And what a difference for their waistlines and overall well-being! Sadly, a typical American child’s lunch – say, an Oscar Mayer’s “Lunchables” box, a granola bar, a bag of Cheetos, and chocolate milk – can tally up a whopping 1,000 calories, 1,700 milligrams of sodium (the equivalent of 11 bags of potato chips), and 45 grams of fat. Yes, 45! That’s as much fat as 17 pats of butter.
Pritikin brown bag lunches (see below) have a fraction of the sodium, calories, sugar, refined carbs, and fat, plus loads of goodness in the form of fiber, vitamins, minerals, and more.
Healthy lunches may even improve a child’s brain power. A 2010 study published in the Journal of American Public Health, for example, found thatchildren in an obesity prevention program that included healthy food had significantly higher math scores than children not in the program.1
1. PB & J
An old favorite, a peanut butter and jelly sandwich, gets much healthier if you use 100% whole-wheat bread (it’s got to say “whole wheat” in the ingredient list, not just “wheat”). Choose low-sodium varieties, too.
You might even find that your child prefers the nutty, firm texture of whole-grain breads to spongy white breads, which often get smashed paper-thin in their lunch box.
Use 100% pure fruit preserves. If your child is a banana lover, slice up a banana instead. Arrange your slices right on top of the peanut butter.
2. Quick and Easy Corn on the Cob
Do your little ones love corn on the cob? Wonderful! Instead of corn chips, packed with salt, grease, and other junk ingredients, cook up a little fresh corn on the cob in the morning.
Simply wrap a husked corn in a damp paper towel and microwave about three minutes, turning halfway during cooking. Add another minute for each additional cob. Wrap in foil, and your children will enjoy chewy, filling, and nutrition-rich corn at snacktime or lunch.
3. Mexican Morning
Children enjoy eating their own creations. On mornings when you have some extra time, line up a colorful buffet of Mexican-style foods so that your kids can make their own healthy, delish lunch. Start with whole-wheat pitas. Good stuffers include:
- Pinto beans
- Black beans
- Cubed skinless chicken breast
- Brown rice (Make a big pot at the beginning of the week and store in the refrigerator, or simply microwave ready-in-90-seconds bowls now available in many markets.)
- Shredded lettuce
- Sliced tomatoes
- Diced onion
4. Rabbit Bags
In a zip lock bag, put raw carrots, orange wedges, and apple slices. The oranges give everything nice flavor and aroma and help keep the apple slices from turning too brown.

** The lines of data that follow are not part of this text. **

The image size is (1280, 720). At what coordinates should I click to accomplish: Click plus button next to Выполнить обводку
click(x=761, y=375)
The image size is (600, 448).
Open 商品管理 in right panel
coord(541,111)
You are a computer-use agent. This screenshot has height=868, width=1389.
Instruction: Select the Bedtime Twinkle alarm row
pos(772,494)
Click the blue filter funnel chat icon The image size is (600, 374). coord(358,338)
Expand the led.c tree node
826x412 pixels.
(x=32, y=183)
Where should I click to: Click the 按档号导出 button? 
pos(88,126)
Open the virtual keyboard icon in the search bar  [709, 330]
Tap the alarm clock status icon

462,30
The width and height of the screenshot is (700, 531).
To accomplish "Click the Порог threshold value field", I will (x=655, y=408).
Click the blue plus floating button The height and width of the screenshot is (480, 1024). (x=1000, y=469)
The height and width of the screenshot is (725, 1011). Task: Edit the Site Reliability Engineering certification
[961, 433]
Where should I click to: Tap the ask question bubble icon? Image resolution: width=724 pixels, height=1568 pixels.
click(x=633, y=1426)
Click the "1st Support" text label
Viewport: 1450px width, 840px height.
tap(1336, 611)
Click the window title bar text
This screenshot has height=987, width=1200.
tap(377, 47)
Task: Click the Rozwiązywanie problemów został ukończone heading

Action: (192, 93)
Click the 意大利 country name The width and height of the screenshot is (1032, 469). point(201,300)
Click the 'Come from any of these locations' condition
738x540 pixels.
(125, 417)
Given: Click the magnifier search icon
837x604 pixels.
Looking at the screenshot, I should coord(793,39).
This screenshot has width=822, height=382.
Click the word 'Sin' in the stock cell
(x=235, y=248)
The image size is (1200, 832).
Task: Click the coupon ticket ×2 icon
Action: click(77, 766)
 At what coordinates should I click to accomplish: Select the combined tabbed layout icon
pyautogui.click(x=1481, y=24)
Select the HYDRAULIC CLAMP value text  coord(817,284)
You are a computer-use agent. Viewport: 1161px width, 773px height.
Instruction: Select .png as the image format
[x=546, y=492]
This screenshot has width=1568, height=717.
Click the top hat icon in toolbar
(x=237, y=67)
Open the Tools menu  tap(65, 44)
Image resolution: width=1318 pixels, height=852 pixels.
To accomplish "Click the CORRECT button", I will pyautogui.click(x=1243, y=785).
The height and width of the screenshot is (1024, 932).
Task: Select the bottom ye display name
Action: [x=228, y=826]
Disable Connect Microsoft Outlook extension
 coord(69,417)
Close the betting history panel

No time to slice up veggies? Available in many markets are single-serving bags of sweet baby carrots – peeled, washed, and ready to toss in your child’s lunch box. How easy!
To ease a reluctant child into veggie snacks, pack a healthy dip – a little container of hummus, bean dip, or salsa.
5. Fun Fruit
Surprise your kids with Grape Freezes. Wash seedless grapes and pat dry. Place them in the freezer and chill until hard. Toss them in little airtight containers. By lunchtime, they’ll be cold, sweet, and crunchy, just like a popsicle.
When you’re out of fresh fruit, use fruit cups packed in 100% real fruit juice or water with easy-to-open lids.
6. Thinking Outside the Sandwich Bag
Just like grown-ups, kids like variety. Soup or chili made the night before often tastes even better the next day. To keep your child’s entree warm, use an insulated wide-mouth thermos.
7. Pasta Salad Party
Start with shredded roasted chicken or turkey breast from last night’s dinner. Add small whole-wheat pasta shells (easy to eat with a spoon), chopped celery and other cut-up veggies your children like, nonfat mayo, and black pepper. To keep cold, pack in an insulated lunch box with a plastic blue ice.
8. Market Magic
No time to pack a lunch? No worries! On the way to school, make a quick trip to the supermarket. Many now have deli counters with choices like low-salt, fresh-roasted turkey breast.
Stop off, too, at the produce section for another nice convenience: single-serving plastic containers of pre-cut, ready-to-eat fruit like watermelon, cantaloupe, and honeydew, and vegetables like carrots, celery, grape tomatoes, and bell peppers.
“Healthy brown bag lunch ideas can help us put the breaks on our current childhood obesity epidemic,” sums up Pritikin dietitian Kimberly Gomer. “And here at Pritikin, we’ve found that nutritious foods really can become tasty, fun foods that kids enjoy.”